§ EXERCISE REQUIREMENTS
**1.** Translate this sentence from the post about linen for braies into Spanish: "The biggest problem with finding the right linen is not the weight, but the tightness of weave."
**2.** Write what comes next in the post about linen for braies and shirts, starting after its final line.

§ PAGE EXTRACT
==============================
--- In SCA-Garb@yahoogroups.com
, "cuvien1438" <cuvien1438@...> wrote:
> Hello again,
> I'm hoping someone here might help me pick a fabric weight for the
> braies I'm planning to make. Actually, a shirt too.
My favorite braies and shirts are made of 2.5 to 3 oz. linen. The biggest problem with
finding the right linen is not the weight, but the tightness of weave. A lot of modern
linens, especially the lower priced ones get a light weight by making a weave with not very
many threads to the inch, and the thread is kind of coarse. This makes a sheer look and
isn't very strong, fine for gauzy curtains but it won't hold up to the kind of strain clothing
gets. The best is fabric made of a *lot* of very fine threads, tightly woven together. You
want a "thread count" of 160 or more, over 200 if you can get it (that's the number of
threads per inch each way added together). Still light, but denser and strong.
> Also, as for the color, I understand that historically, underclothes
> were white or at least white-ish. What color would that translate into
> with respect to our modern fabric choices? Is natural o.k. or is that
> too brownish for a Lord, or am I way off base? Did our ancestors have
> bleach? And isn't bleach damaging to flax linen?
==============================
§ MATERIAL SHOWN

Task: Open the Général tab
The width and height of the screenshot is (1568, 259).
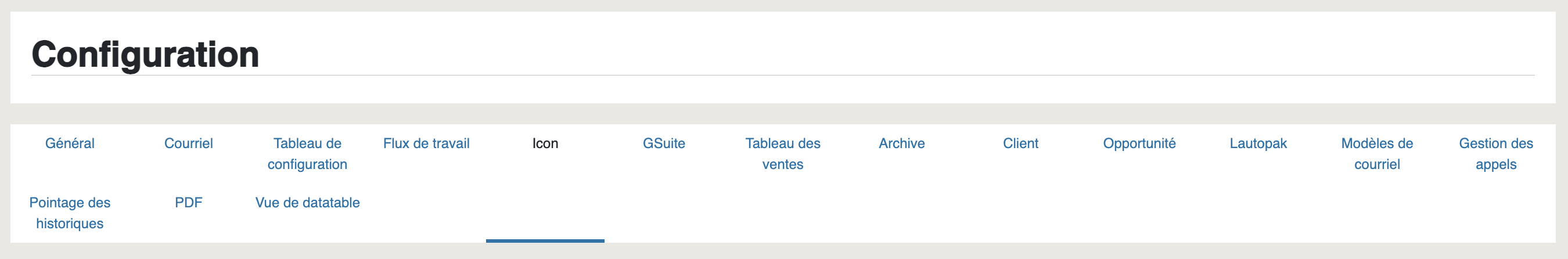Action: 69,143
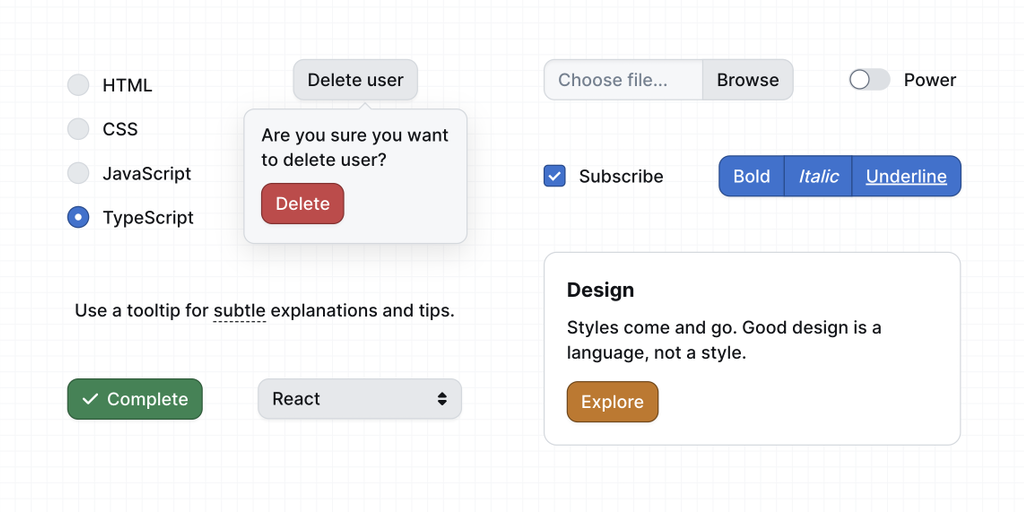Toggle Underline formatting button
Image resolution: width=1024 pixels, height=512 pixels.
click(906, 176)
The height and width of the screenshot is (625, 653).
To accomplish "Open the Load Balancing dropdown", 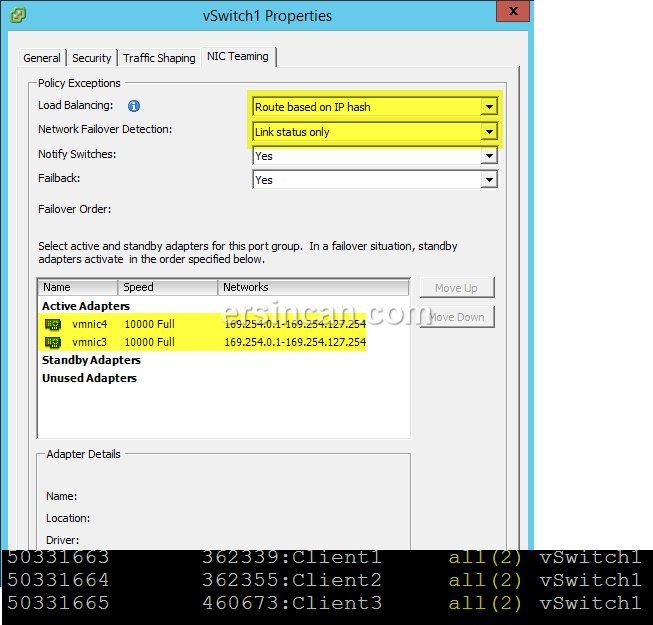I will 488,107.
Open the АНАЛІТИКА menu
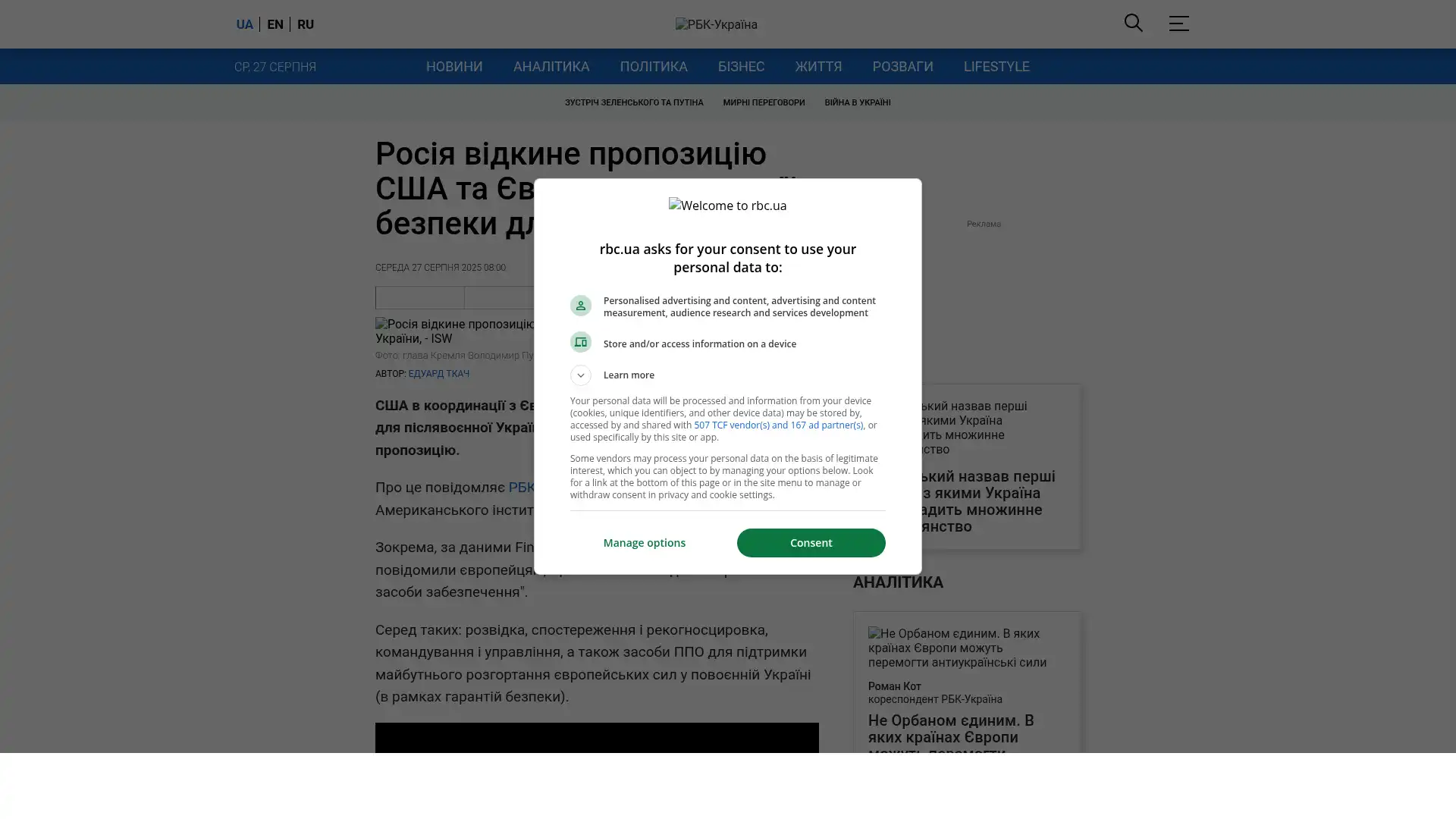The image size is (1456, 819). (x=551, y=67)
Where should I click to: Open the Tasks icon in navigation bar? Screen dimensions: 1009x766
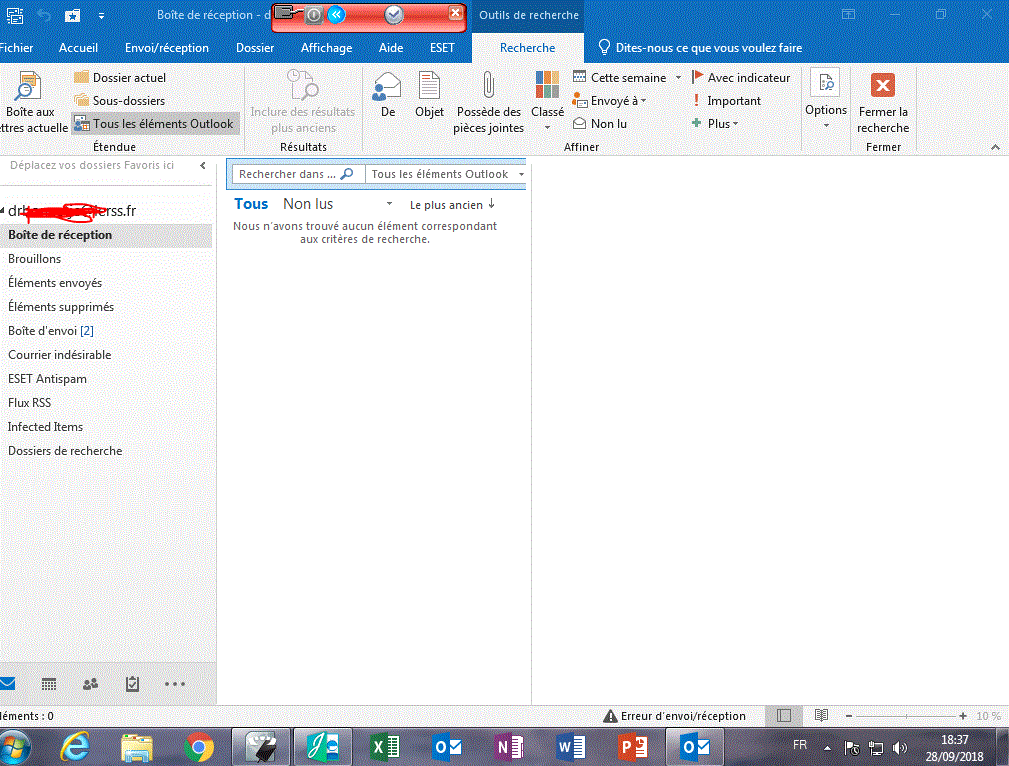(132, 684)
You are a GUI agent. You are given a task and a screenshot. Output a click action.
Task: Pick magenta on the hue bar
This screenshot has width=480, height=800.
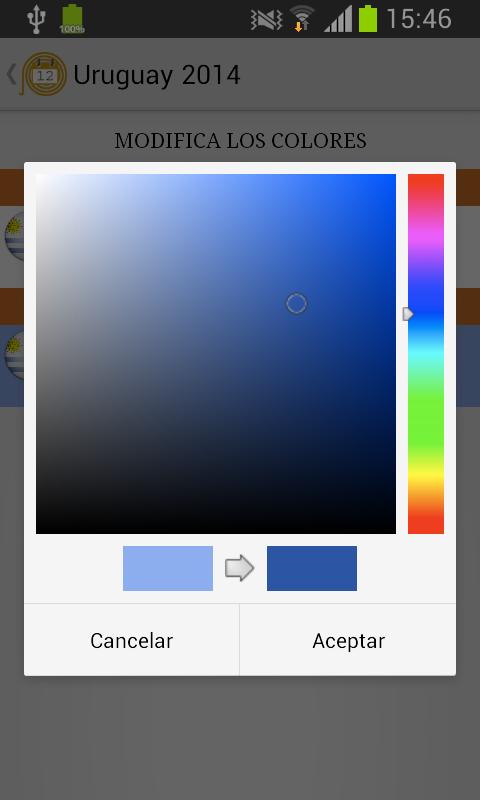(425, 237)
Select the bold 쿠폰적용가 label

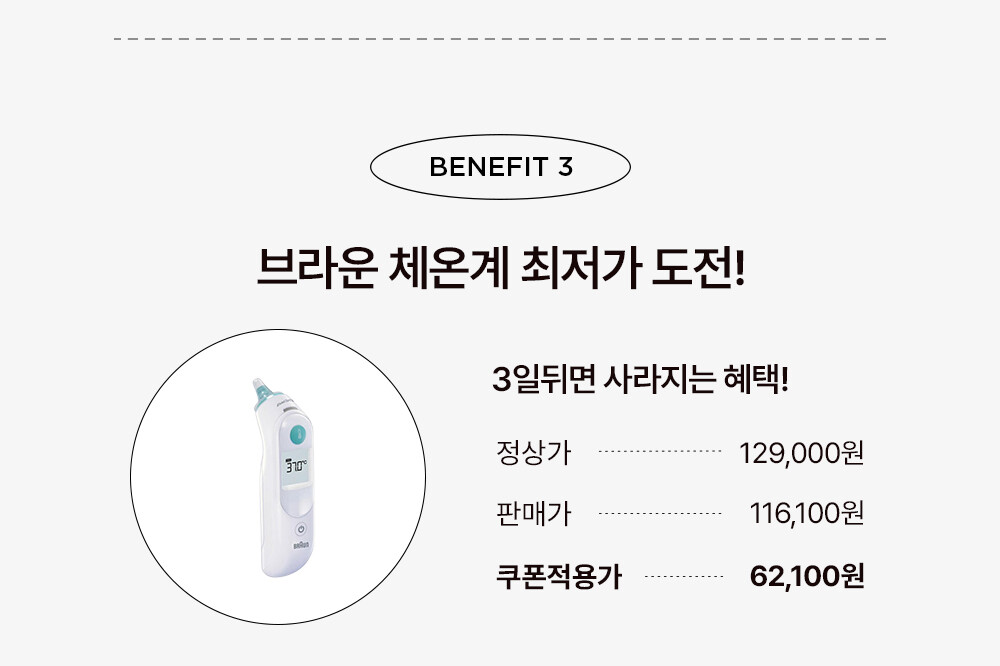click(x=559, y=576)

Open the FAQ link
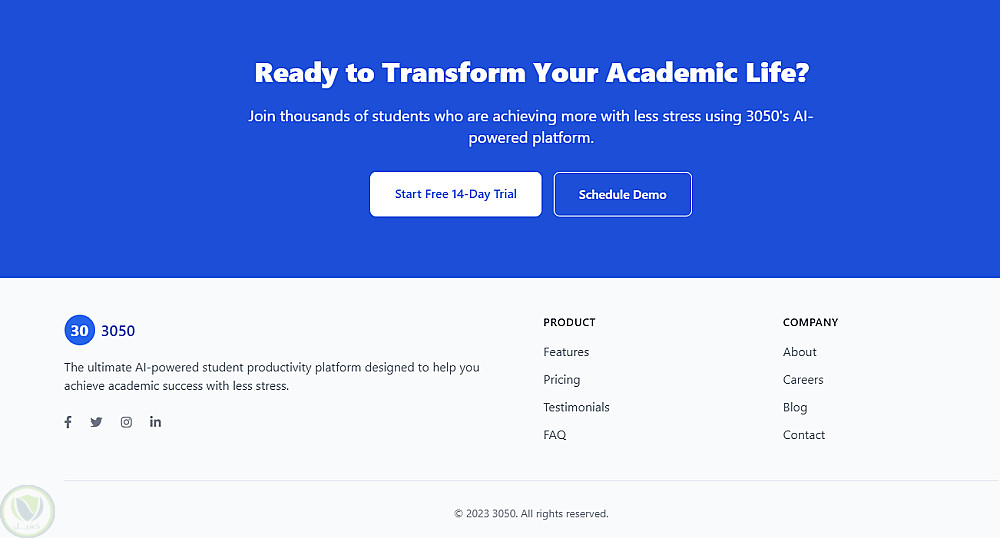click(x=554, y=435)
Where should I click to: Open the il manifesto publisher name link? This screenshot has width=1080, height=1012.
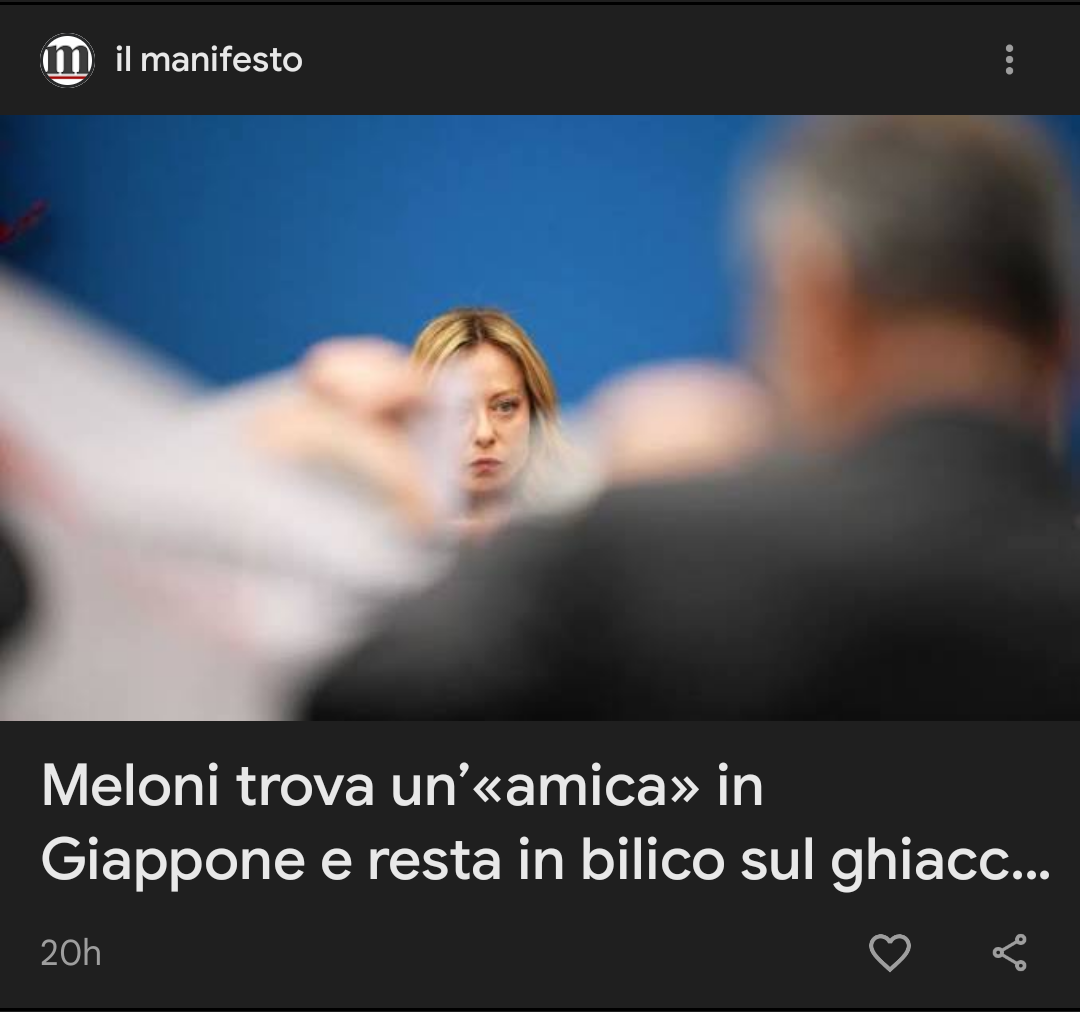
==============================
§ ANSWERS TO THE EXERCISES
**1.** El mayor problema para encontrar el lino adecuado no es el peso, sino lo apretado del tejido.

**2.**
Bleach (chlorine) won't do linen nearly as much harm as it will wool or silk (which will
dissolve...), but it has to be diluted in a lot of water before it touches the fabric. The
other kind, (peroxide) can be used safely. "Natural" covers a lot of territory. I've bought
truly "greige" (right off the loom with no processing) linen which is dark grey/beige,
smells like grass, and gives off huge amounts of gooey brown gunk in the first wash
waters. I've also bought linen described as "natural" which was a light, creamy colour and
would be just fine for high-class underwear. It takes about a summer's worth of laying
grey linen that has had the brown goo boiled out of it on the grass in the sun (the *old*
way of bleaching linen) to get it white, keeping it wet and turning it over every day, so
that's pretty labour intensive. Sun-bleached linen isn't as strong as unbleached, but it's
plenty strong enough to last a hundred years of use or so. I have bed-sheets and table
cloths at least that old that I use regularly, but I don't put chlorine bleach on them, ever.
> That's a lot of questions . . .
Be careful what you ask for... 8-)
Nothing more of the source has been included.